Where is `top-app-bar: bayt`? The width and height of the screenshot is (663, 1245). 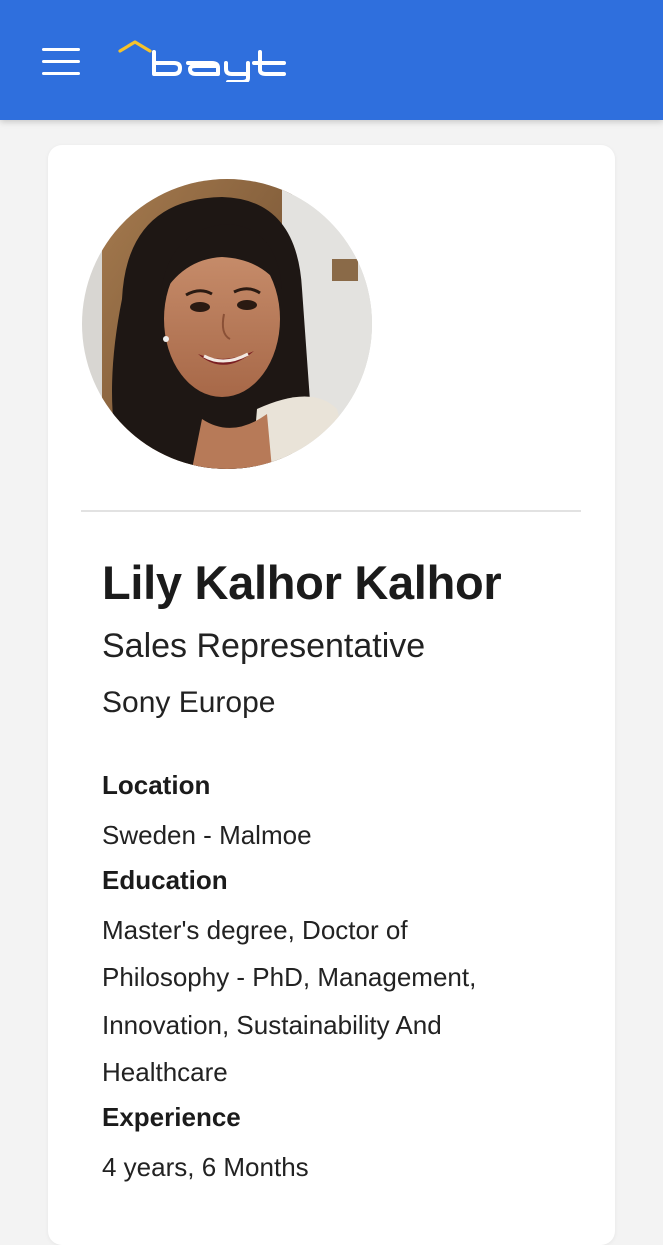 top-app-bar: bayt is located at coordinates (332, 60).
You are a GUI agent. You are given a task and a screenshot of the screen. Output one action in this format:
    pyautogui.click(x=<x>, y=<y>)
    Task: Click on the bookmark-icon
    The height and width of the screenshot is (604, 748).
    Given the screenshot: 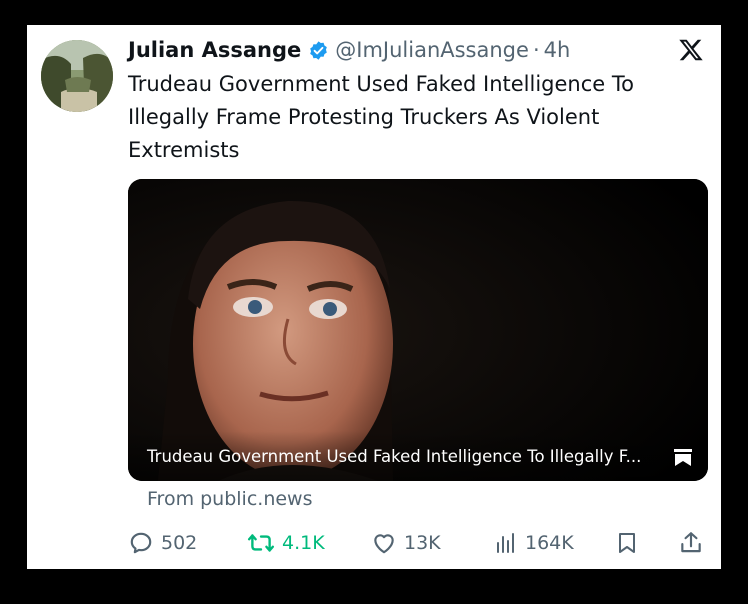 What is the action you would take?
    pyautogui.click(x=627, y=543)
    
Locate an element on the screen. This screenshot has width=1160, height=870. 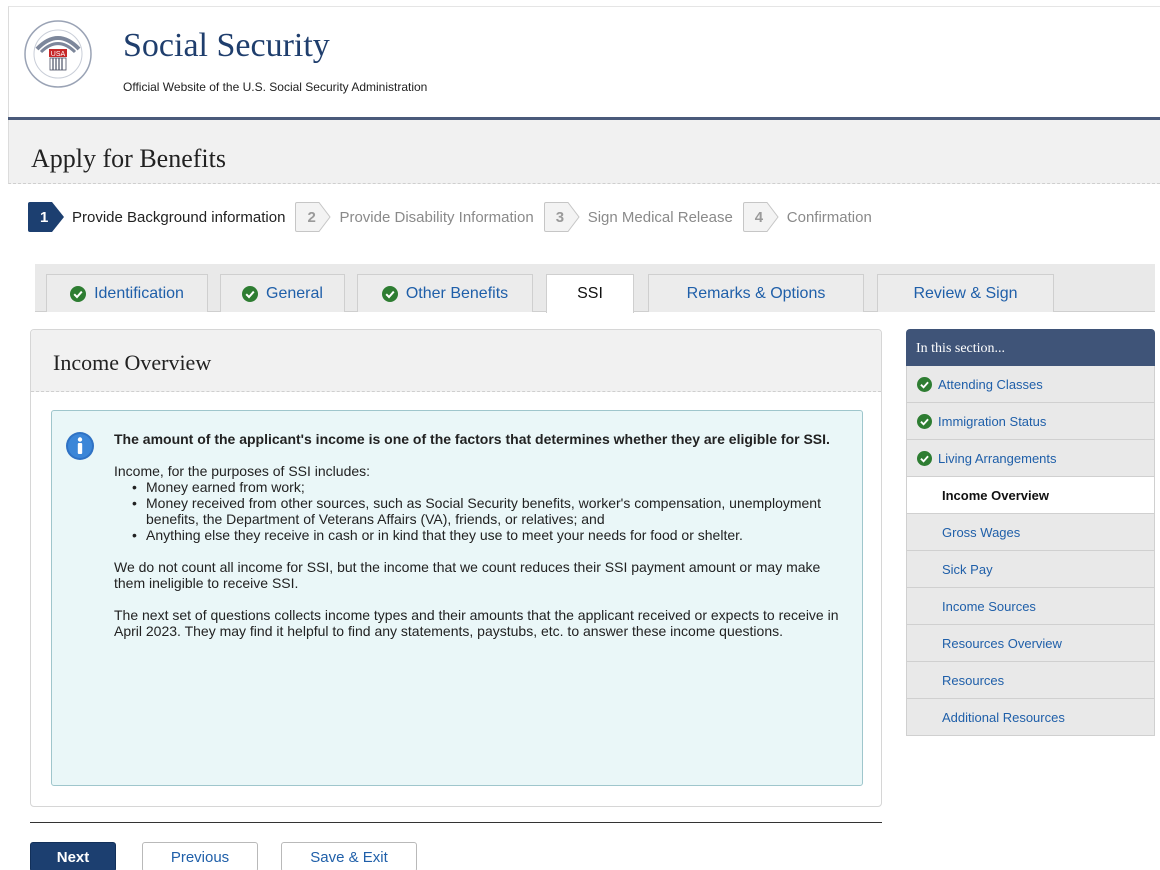
sidebar-item-label: Resources is located at coordinates (974, 680).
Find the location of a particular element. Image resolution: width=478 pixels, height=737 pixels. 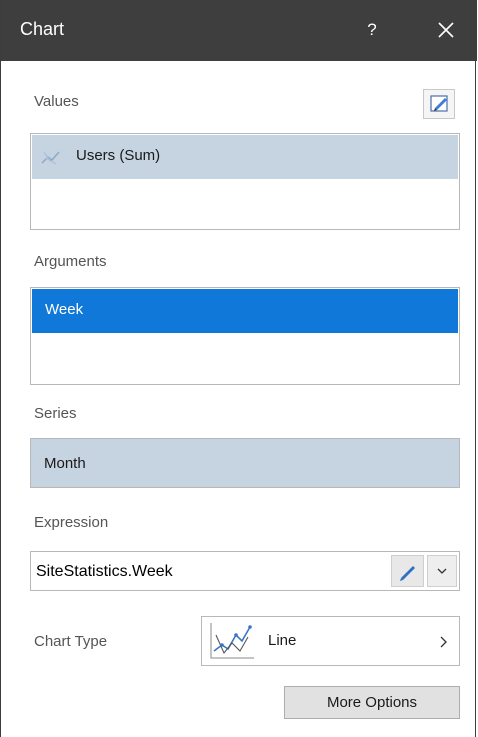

· · · · · · ·

▶ TAREFA A REALIZAR:
Pode transformar em lista numerada as linhas acima, começando na que contém "Locate an element" e terminando no fim das linhas, sem as linhas em branco e sem incluir as imagens na resposta?

▶ SOLUÇÃO DA TAREFA:
1. Locate an element on the screen. This screenshot has width=1160, height=870. 
2. sidebar-item-label: Resources is located at coordinates (974, 680).
3. Find the location of a particular element. Image resolution: width=478 pixels, height=737 pixels. 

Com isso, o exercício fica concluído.